◆ Excerpt from a data file
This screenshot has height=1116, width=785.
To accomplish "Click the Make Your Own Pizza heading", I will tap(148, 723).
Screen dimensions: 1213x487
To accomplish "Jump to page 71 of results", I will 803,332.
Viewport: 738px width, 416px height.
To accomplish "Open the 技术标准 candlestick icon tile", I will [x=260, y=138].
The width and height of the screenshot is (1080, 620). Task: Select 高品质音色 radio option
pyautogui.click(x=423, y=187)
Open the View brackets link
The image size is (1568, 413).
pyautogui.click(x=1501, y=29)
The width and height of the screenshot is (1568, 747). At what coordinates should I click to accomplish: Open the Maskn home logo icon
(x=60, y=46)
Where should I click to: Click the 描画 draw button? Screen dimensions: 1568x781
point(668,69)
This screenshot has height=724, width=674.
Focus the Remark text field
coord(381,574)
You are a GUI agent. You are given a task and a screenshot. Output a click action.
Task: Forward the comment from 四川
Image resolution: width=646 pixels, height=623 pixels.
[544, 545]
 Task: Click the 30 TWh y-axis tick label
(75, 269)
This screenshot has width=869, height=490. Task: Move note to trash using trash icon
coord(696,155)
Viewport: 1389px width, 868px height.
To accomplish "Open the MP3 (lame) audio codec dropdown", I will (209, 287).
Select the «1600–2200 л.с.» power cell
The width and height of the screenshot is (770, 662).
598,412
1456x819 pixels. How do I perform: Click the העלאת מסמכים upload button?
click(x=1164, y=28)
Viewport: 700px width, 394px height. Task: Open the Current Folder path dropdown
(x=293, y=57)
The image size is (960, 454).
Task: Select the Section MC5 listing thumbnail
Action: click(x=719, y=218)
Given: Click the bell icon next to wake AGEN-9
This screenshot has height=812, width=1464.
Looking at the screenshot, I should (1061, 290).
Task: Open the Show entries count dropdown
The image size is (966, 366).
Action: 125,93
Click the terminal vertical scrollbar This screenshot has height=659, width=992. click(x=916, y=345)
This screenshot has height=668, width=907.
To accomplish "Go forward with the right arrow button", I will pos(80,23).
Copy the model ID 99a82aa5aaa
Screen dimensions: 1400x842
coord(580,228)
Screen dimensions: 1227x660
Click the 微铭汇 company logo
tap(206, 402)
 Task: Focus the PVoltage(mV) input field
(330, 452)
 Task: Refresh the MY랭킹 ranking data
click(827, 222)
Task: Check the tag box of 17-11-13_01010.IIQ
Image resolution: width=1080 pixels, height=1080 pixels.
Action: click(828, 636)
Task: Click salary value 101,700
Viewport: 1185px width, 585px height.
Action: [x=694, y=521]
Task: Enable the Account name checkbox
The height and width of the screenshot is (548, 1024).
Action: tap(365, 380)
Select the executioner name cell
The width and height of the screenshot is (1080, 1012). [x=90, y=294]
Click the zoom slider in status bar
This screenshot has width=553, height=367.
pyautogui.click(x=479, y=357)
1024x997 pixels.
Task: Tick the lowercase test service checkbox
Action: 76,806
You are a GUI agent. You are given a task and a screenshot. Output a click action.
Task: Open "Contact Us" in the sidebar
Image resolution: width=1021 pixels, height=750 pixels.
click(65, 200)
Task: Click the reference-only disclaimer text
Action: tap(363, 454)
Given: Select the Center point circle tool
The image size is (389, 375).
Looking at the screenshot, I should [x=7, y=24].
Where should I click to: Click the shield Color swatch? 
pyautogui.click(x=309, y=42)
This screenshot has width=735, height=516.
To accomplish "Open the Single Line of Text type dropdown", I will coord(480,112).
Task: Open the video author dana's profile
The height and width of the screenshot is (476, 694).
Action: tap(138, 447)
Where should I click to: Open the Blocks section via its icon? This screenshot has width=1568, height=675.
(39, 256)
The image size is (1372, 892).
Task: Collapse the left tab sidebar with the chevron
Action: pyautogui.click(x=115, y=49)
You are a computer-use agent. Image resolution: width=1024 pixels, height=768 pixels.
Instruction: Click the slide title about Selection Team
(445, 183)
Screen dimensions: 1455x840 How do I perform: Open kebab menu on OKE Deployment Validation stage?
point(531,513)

◆ Goal
Recast the part of the material that opens with the line containing "Given: Click the" and closes with the line containing "Action: 125,93" as a Markdown table with the columns Row and Line text. Number each line in Row and omit any blank lines.

◆ Exercise output
| Row | Line text |
|---|---|
| 1 | Given: Click the bell icon next to wake AGEN-9 |
| 2 | This screenshot has height=812, width=1464. |
| 3 | Looking at the screenshot, I should (1061, 290). |
| 4 | Task: Open the Show entries count dropdown |
| 5 | The image size is (966, 366). |
| 6 | Action: 125,93 |